Add to the mix this: Five of the nine justices have yet to cast a vote on affirmative action in a Supreme Court challenge.
If there is a wild card among them, it might be conservative Justice Brett M. Kavanaugh, the member many consider key to the court’s direction.
Kavanaugh’s record as an advocate and judge suggest an aversion to racial classifications. But he has also displayed an aggressive pursuit of diversity in the clerks he has hired, with repeated outreach to Black student organizations at the nation’s elite law schools. His first group of law clerks at the Supreme Court was also the first to be all-female.
The court on Monday will be reviewing the admission policies at Harvard and the University of North Carolina, cases brought by longtime affirmative action opponent Edward Blum and his Students for Fair Admissions.
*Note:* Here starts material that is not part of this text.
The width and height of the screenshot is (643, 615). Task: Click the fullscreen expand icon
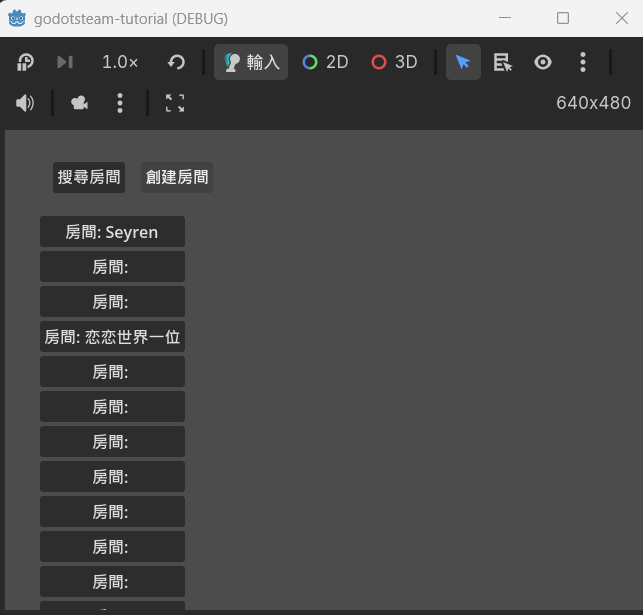coord(175,103)
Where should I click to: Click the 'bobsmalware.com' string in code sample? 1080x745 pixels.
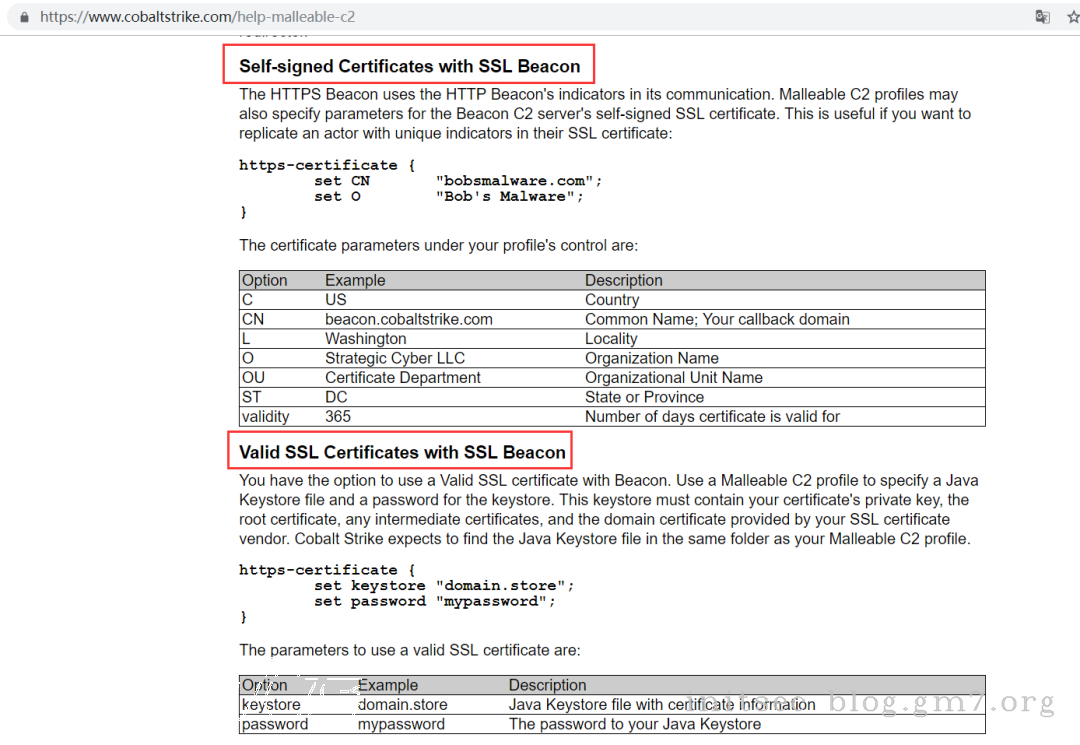tap(519, 181)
After extensive trials, lower courts found each university complied with the Supreme Court’s precedents about considering race as only one factor in building diverse student bodies.
Given those rulings — and just six years after the Supreme Court approved a similar race-conscious admissions program at the University of Texas — analysts say it is seems likely the right wing of the court accepted the new cases to redefine the law about race, rather than simply to affirm the lower courts.
The Supreme Court “has grappled with this question of affirmative action in higher education and the permissible uses of race for many years, but the court is more conservative now than it has been in any of those decades,” said Washington lawyer Roman Martinez, a frequent Supreme Court practitioner. “If you were just trying to count noses, I think you would think there are more votes to be skeptical of these programs now than ever before.”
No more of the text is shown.